43. Falsche Auffassung der Unterwerfung.
Eine wie große Torheit irrlehrerischen Wahnes besteht aber darin, bei Gott dasjenige für unmöglich zu halten, was ihren eigenen menschlichen Erwartungen schmeichelt, daß nämlich Gott dasjenige in sich selbst zu wirken unvermögend sei, was im Menschen zu wirken er imstande ist! Das sagt weder ein Wort noch ein Gedanke, wenn sie der Vernunft mächtig sind, daß Gott nämlich auf Grund eines wesensmäßigen Zwanges dazu S. 272 gehalten sei, uns zu helfen, aber nicht imstande, sich irgend etwas an Seligkeit zu gewähren; nicht etwa, daß er des Fortschrittes bedürfe, er, der eine unzerstörbare Wesenheit und Kraft besitzt, sondern weil er unvermögend ist, ganz das Gott-sein sich zu gewähren, weil doch gemäß der Fügung und dem Geheimnis des großen Glaubens, wer Gott ist, zugleich auch Mensch ist. Denn unzweifelhaft wird er auch uns gewähren, das zu sein, was wir (noch) nicht sind.

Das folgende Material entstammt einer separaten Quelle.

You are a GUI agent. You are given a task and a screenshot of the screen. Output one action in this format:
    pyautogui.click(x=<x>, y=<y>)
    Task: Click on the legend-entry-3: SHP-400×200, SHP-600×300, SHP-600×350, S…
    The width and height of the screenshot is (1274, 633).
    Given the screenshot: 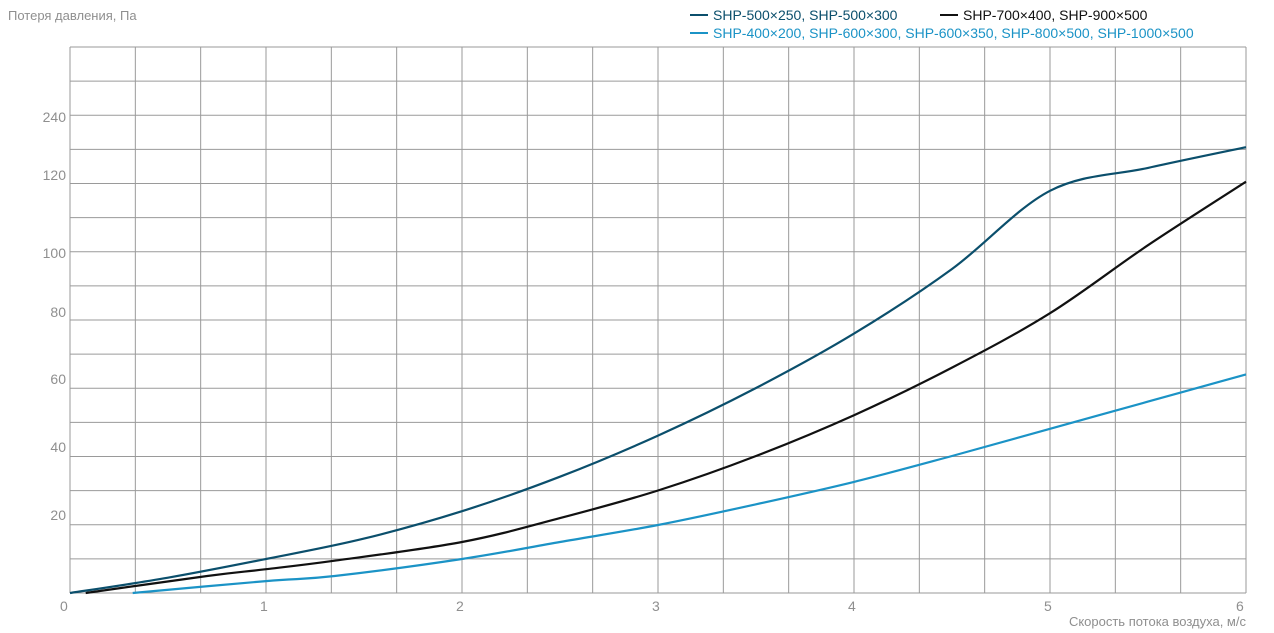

Denn das Ende des menschlichen Lebens und Sterbens ist die Auferstehung; und der sicherste Sold unseres Kriegsdienstes1 ist die unzerstörbare Ewigkeit, die ihren Bestand nicht zur Fortdauer der Strafe hat, sondern zur Frucht und Freude ewiger Herrlichkeit niemals aufhört. Wenn also diese unsere erdentsprossenen Leiber in den Zustand eines machtvolleren Wesens hinaufsteigen und der Herrlichkeit des Herrnleibes gleichgestaltet werden, dann soll der in Knechtesgestalt erfundene Gott2 dennoch Gott nicht gleichgestaltet sein, obwohl er schon im Leibe verherrlicht ist, sofern er Knechtesgestalt besitzt? So, daß er über dasjenige hinaus seinem Körper nichts zu gewähren vermöchte, als was ihm und uns gemeinsam ist, er, der uns die Gestalt seines verherrlichten Leibes darreichen wird? Dieses Wort nämlich: „Dann wird er jenem unterworfen sein, der ihm alles unterworfen hat, damit Gott alles sei in allem”,3 fassen die meisten Irrlehrer so auf, daß der Sohn deswegen Gott dem Vater unterworfen werden müsse, damit der Vater vermöge der Unterwerfung des Sohnes als Gott alles sei in allem; als ob es bis jetzt noch Gott an Vollkommenheit mangele, die er erst durch die Unterwerfung des Sohnes erreichen werde; als unmächtig der völlig-unabhängigen und seligen Göttlichkeit soll er gelten, wenn Gott es erst durch das Fortschreiten der Zeiten erreicht, alles in allem zu sein.